As a dominant player in the infrastructure domain, Musk has adapted well to these conditions. Far from an apostle of competitive capitalism, he’s steeped in the same monopoly vision advanced by his former Paypal colleague Peter Thiel. And like that early Facebook investor, Musk recoils at the thought that market pressures, labor, investors, or the public interest might play some legitimate role in determining the best way to run his businesses.

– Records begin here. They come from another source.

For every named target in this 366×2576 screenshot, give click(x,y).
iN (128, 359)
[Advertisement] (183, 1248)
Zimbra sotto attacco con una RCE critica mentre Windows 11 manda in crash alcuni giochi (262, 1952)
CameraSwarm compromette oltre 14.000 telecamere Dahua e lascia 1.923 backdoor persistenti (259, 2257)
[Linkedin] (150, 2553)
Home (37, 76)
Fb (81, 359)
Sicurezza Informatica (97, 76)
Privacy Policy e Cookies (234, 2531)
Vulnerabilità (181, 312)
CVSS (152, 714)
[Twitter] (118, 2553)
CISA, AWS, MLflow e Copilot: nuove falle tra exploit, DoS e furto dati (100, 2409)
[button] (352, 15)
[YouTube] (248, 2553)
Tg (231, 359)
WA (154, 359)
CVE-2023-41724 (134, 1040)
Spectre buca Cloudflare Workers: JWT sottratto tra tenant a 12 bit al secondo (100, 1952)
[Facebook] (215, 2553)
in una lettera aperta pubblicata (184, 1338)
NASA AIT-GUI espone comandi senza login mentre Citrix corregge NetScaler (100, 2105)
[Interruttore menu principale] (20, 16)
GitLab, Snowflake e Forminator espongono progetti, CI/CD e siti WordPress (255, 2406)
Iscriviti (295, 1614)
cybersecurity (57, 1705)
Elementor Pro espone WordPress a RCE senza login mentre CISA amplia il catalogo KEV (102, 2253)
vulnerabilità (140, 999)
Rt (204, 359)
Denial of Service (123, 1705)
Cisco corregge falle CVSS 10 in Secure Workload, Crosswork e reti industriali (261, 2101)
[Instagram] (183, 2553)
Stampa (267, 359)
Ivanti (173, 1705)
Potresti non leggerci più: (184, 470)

This affinity speaks to another critical element of Musk’s corporate biography. More than serving as an ideological vessel of his upbringing in apartheid South Africa, or hewing to his later tutelage in the rarefied precincts of the Ivy League, Musk truly came of age during Silicon Valley’s belle epoque of venture capital. Because venture capital investors seek to create new markets and business models largely out of thin air, they often make decisions based on their market crushes and storied gut instincts. Their job is to push piles of money into the laps of unproven entrepreneurs, without the usual benefits of testing their hypotheses against data or track records to arrive at reasoned decisions.

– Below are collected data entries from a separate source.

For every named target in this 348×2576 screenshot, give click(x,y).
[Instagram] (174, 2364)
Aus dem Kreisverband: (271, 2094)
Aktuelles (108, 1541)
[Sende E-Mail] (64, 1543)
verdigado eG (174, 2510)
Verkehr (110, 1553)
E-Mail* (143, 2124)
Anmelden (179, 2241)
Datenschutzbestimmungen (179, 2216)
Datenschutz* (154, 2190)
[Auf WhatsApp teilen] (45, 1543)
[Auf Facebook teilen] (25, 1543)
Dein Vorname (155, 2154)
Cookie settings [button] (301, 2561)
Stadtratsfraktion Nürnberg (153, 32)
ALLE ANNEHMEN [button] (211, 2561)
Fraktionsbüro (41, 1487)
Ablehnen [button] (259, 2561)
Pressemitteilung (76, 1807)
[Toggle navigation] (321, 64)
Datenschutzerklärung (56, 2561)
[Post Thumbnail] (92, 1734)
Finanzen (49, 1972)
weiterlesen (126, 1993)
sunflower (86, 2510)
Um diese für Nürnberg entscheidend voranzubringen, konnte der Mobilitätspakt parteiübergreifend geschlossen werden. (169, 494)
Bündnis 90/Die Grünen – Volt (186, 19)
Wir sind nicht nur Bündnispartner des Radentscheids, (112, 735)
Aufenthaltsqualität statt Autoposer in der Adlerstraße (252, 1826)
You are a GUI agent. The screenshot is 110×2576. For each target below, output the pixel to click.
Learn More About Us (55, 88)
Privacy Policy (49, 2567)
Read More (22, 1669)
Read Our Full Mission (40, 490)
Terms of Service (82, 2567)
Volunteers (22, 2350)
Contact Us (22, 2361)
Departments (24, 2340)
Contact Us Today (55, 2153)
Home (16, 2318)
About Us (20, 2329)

If the classical models of market capitalism can be said to contain any traditional virtues, they are principally those of Greek tragedy: the slow-rolling punishment of hubris, imperial ambition, and vanity. Companies that simply amass VC backing on glorified elevator pitches while blowing past any market warnings about their overriding folly usually meet a bigger market nemesis in the end, by misdirecting capital that could otherwise be used productively to satisfy real needs. For two lurid recent illustrations of this principle, see the collapse of Elizabeth Holmes’s scam blood-testing company, Theranos, and Samuel Bankman-Fried’s cryptocurrency empire, FTX, and their eventual reckonings with the federal justice system.

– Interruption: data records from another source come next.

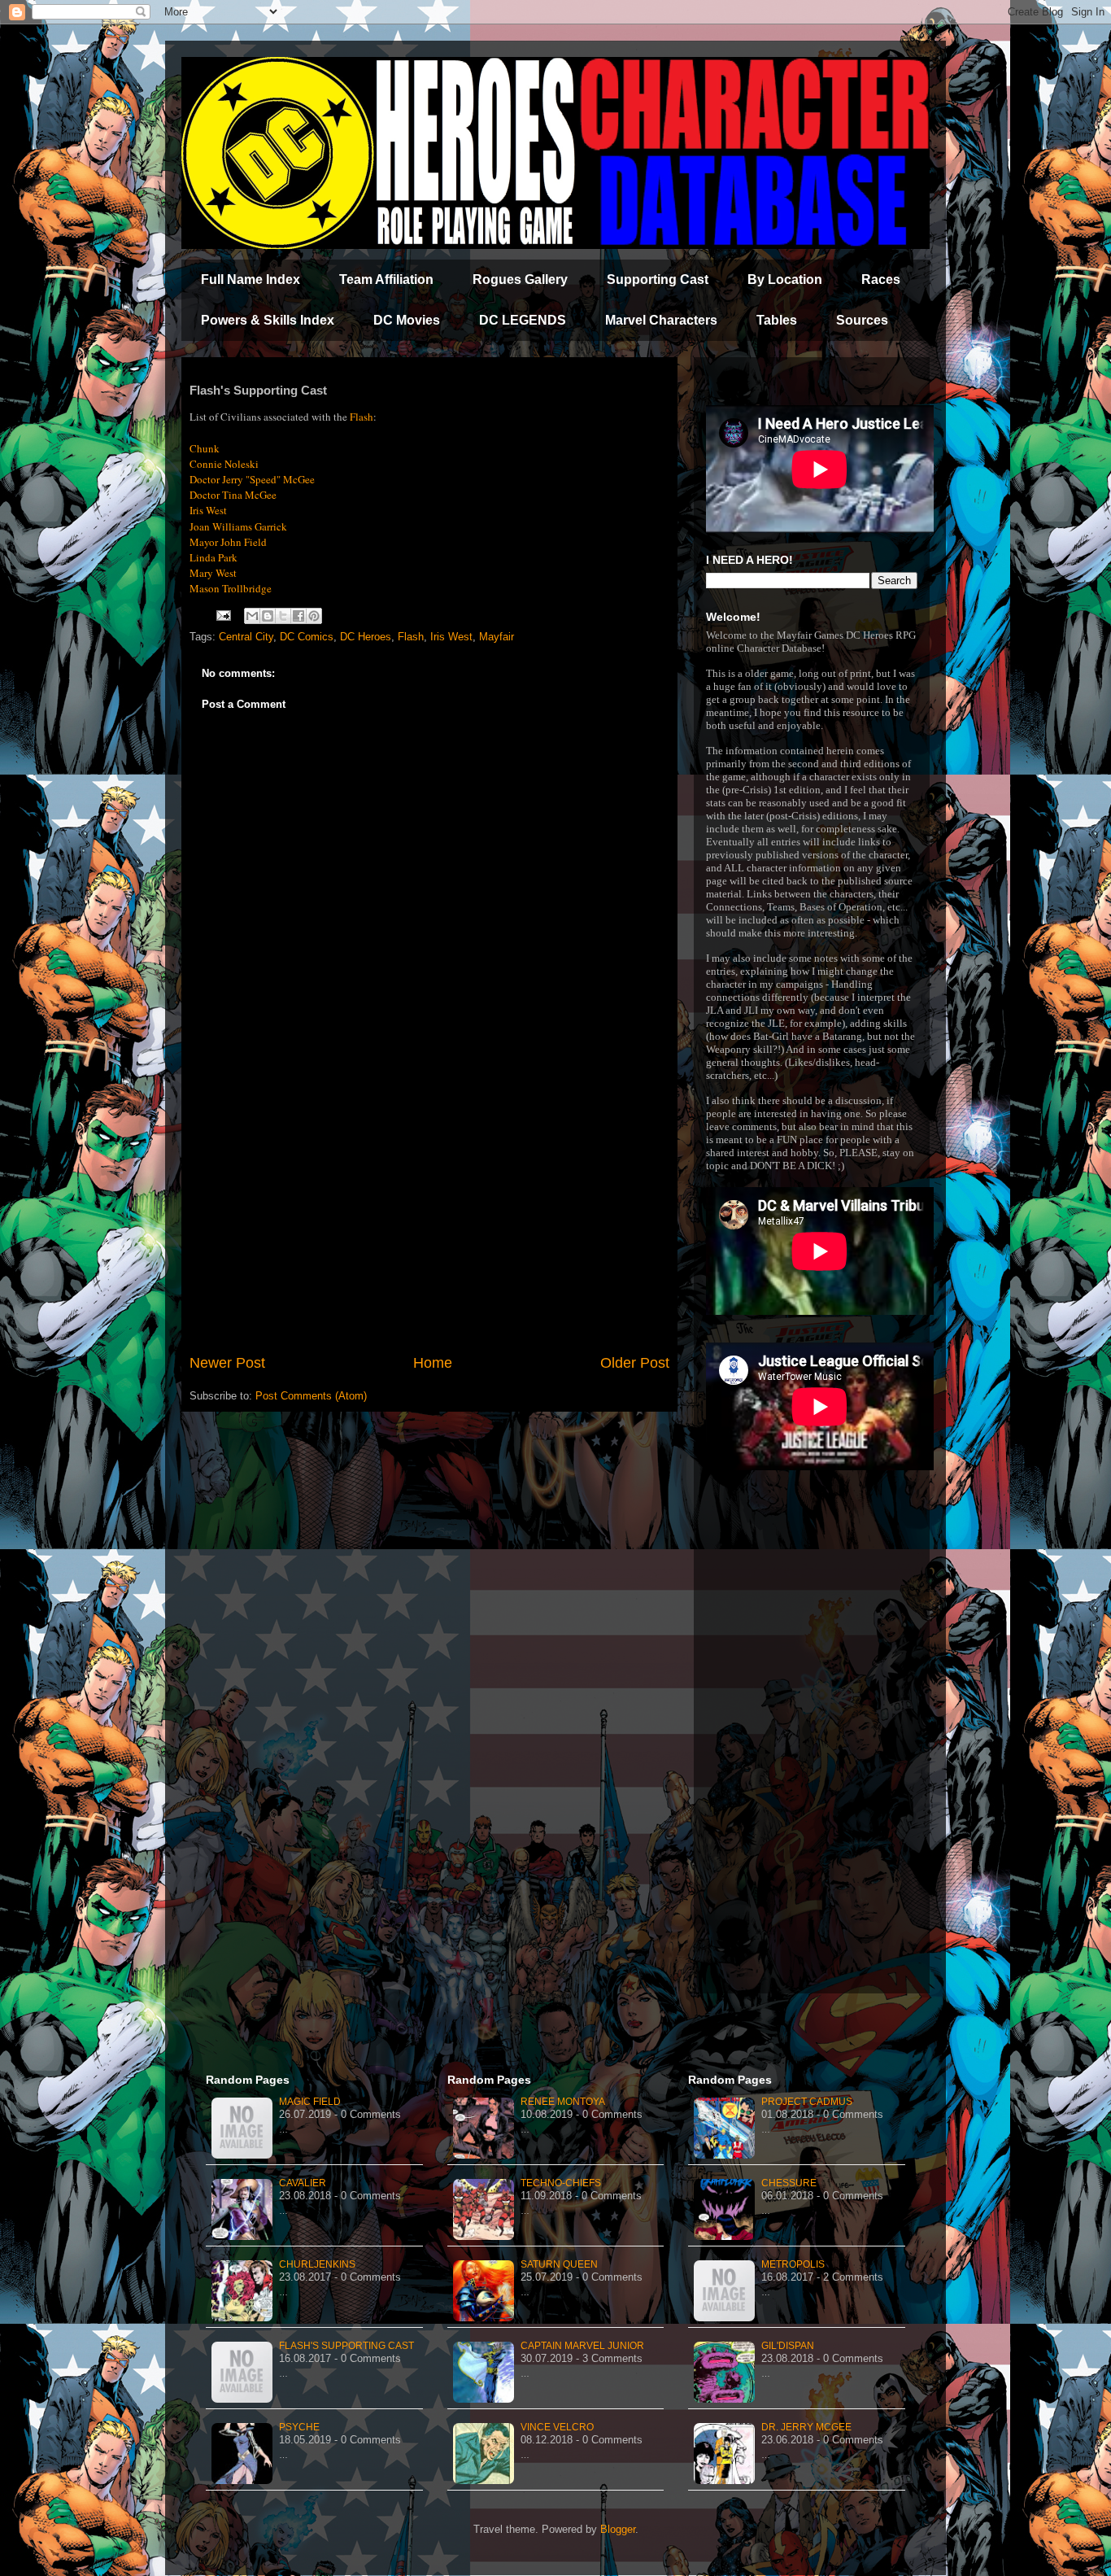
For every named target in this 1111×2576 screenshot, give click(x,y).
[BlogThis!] (267, 616)
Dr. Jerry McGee (806, 2427)
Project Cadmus (806, 2101)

Elon Musk is the poster CEO for the combined fecklessness of venture capital investing and private capital ownership. He’s melded the hubris-rewarding ethos of the VC world with a cult following seemingly designed to feed his titanic ego and his desire to make himself the wealthiest human ever. And he did all this without ever employing that many people, without selling many products on the open market, and without even turning a profit very often.

Musk’s success in defying so many traditional laws of market gravity means, among other things, that we have missed the moment to create Internet service as a public utility. Now we have to begin reckoning with the legacy of that failure as it wreaks havoc across the globe. One place to start would be a serious effort to work through the costs and benefits of nationalizing satellite Internet delivery systems like Starlink. It’s true that a slapdash or jingoistic model for such an endeavor runs the risk of extending the same sort of American market hegemony that created Musk’s rise to the summit of the global communications order in the first place. But it’s equally true that the specter of having Elon Musk as the de facto arbiter of global struggles over national sovereignty and information access means that we no longer have a choice.